Portrait de Fabrice Midal

Fabrice Midal (né en 1967) est philosophe et éditeur chez Belfond, où il dirige la collection L'esprit d’ouverture.

Pendant ses études, il a été initié à la méditation par Francisco Varela, puis a étudié avec divers maîtres tibétains. En 2006, il a fondé l’École occidentale de méditation.

Fabrice Midal est profondément dans la lignée de Chögyam Trungpa en ce que comme lui il repense la transmission de la pratique de la méditation d'une manière qui réponde aux difficultés qui sont celles de notre société. L'ambition de l’École occidentale de méditation est la construction d'un bouddhisme d’Occident.

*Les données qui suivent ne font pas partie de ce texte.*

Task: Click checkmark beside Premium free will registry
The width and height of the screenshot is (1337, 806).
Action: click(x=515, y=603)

Le génie propre de Fabrice Midal est sa formidable capacité, dans ses enseignements, à tisser des liens entre le cœur de la tradition bouddhique et les joyaux de notre culture occidentale. Le sous-titre de l’École occidentale de méditation – Poésie, philosophie, présence – traduit bien cette proximité de fait entre le poète authentique, le penseur conséquent et le maître de méditation véritable. Car tous parlent, au-delà des époques et des aires culturelles, de notre humanité.

Lignée Chögyam Trungpa

Contributions dans

Quelques extraits

• Éclaircir et libérer

Narcisse est-il le symbole du pouvoir qu’a toute œuvre d’art d’éclaircir et de libérer notre rapport à nous, aux autres et au monde ? […]

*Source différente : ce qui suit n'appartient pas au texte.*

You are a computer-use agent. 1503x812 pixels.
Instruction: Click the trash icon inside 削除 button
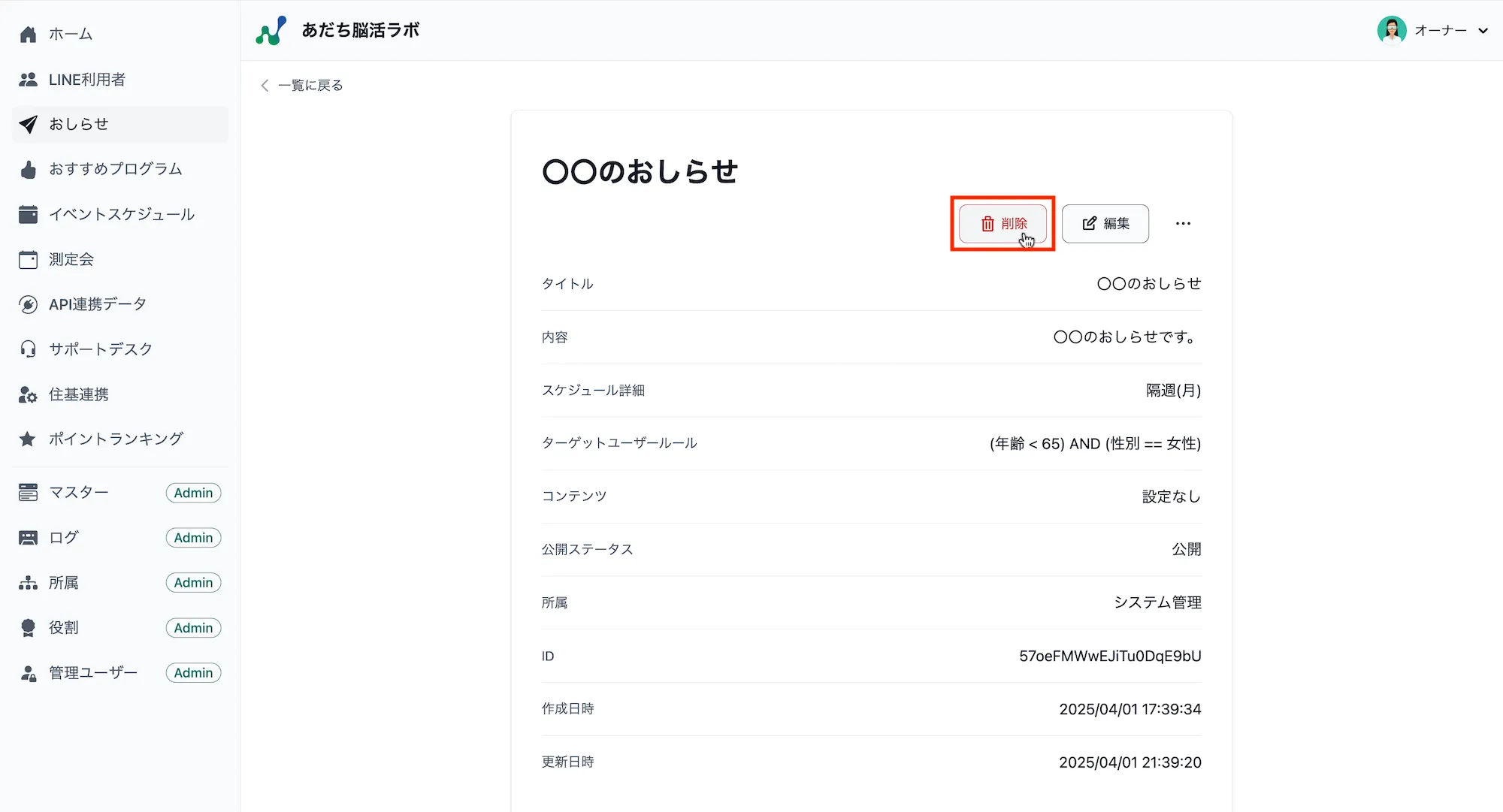[987, 223]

Lire les textes et contempler les peintures qui éclairent ce mythe permettent de mieux discerner la violence de notre temps. Car les forces de mort et de ressentiment exigent le sacrifice de soi, nous enfoncent dans la culpabilité d’être et la méconnaissance des exigences propres à toute existence humaine.

page(s) 11
• Revenir dans le présent vivant

[M]éditer c'est revenir dans le présent vivant en s'inscrivant dans « un corps et une âme » et redonner ainsi droit à l'être – comme ce qui est irréductible à du calculable mais doit être éprouvé dans l'ici et maintenant.

page(s) 12
• Notre cœur est mis à nu

Le point essentiel [est] que la compassion est une modalité d'être où notre cœur est mis à nu, se sent vulnérable et est inséparable du monde.

page(s) 342
• Trop souvent « perchés »

Trop souvent, nous ne sommes pas du tout enracinés dans notre corps, nous sommes comme « perchés ». Notre corps reste abstrait et lointain. Nous confondons son utilisation à coups de régimes et de cures, d'exercices plus ou moins intensifs et de prises de médicaments divers avec le fait d'entrer véritablement en rapport à lui. Nous croyons que l'effort, voire l'épuisement ou la douleur sont des signes que nous sommes en rapport avec notre corps. C'est une illusion.

page(s) 19
• Habiter enfin le cœur de notre propre existence

Chaque fois qu'un événement surgit, y être attentif libère notre rapport à lui. Lorsque survient un moment d'irritation, ne cherchons pas à l'éviter ou à le favoriser, ni même à le comprendre. Il s'agit plutôt d'être attentif à sa manière de naître, de demeurer et de disparaître. Nous pouvons vraiment changer et habiter enfin le cœur de notre propre existence.

page(s) 23
• Un homme tout à fait ordinaire

À présent que j'enseigne la méditation, je constate que, parfois, les gens ont également peur que je sois une sorte de « gourou » et qu'ils me tiennent pour cette raison des propos étranges. C'est absurde et irrationnel, car je suis un homme tout à fait ordinaire, avec ses difficultés, ses angoisses et ses passions. Je tente simplement d'apprendre à y faire face. Je ne prétends ni n'aspire à être un modèle et encore moins à avoir un pouvoir sur les autres.

page(s) 14
• Il faut apprendre à voir

Il faut apprendre à voir. Or nous ne le savons pas et, pis encore, nous ignorons notre propre cécité. Nous vivons à l'écart de l'ampleur, refusant la mort et par conséquent la vie. Refusant la douleur et par conséquent la vraie joie.

page(s) 9
• Nous marchons sur une seule jambe

À refuser d'admettre que nous sommes, comme tout le monde d'ailleurs, parfois formidables et parfois moins bons. Parfois géniaux, d'autres fois médiocres, ou mêmes mauvais. Nous marchons sur une seule jambe, de surcroît notre jambe cassée, et nous nous plaignons de ne pas avancer.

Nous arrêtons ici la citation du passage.